● Written instruction
List every line of the data below that contains the word "Switch", copying each such line in full.

● Data supplied
..............................

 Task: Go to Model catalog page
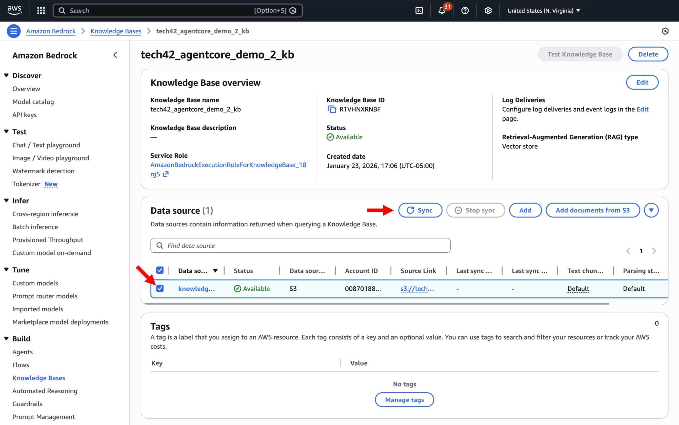tap(33, 102)

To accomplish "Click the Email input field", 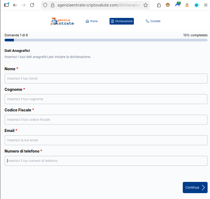I will (x=106, y=140).
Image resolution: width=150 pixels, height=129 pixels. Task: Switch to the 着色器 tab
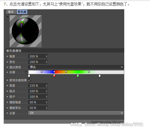pos(22,12)
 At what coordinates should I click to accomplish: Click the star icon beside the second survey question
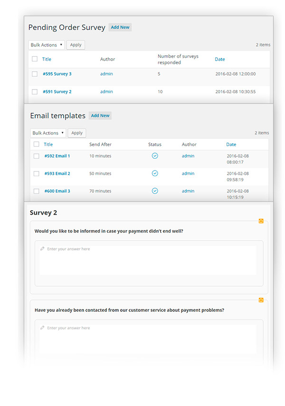click(261, 300)
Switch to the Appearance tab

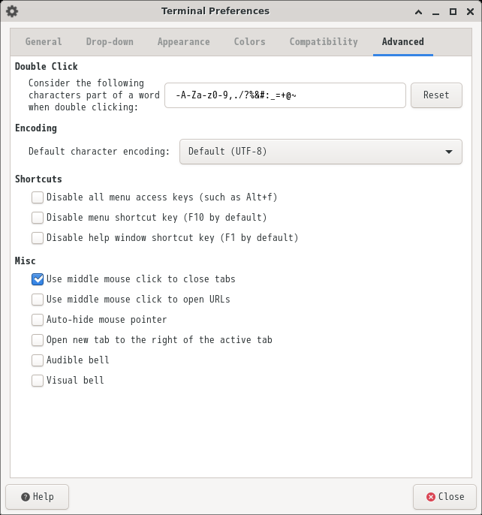(184, 42)
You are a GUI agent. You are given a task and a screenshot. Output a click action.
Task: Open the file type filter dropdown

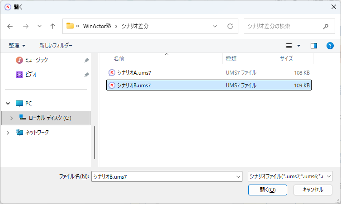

..............................

● Result of this exercise
Image resolution: width=150 pixels, height=129 pixels. Task: Switch to the 着色器 tab
Switch to the Appearance tab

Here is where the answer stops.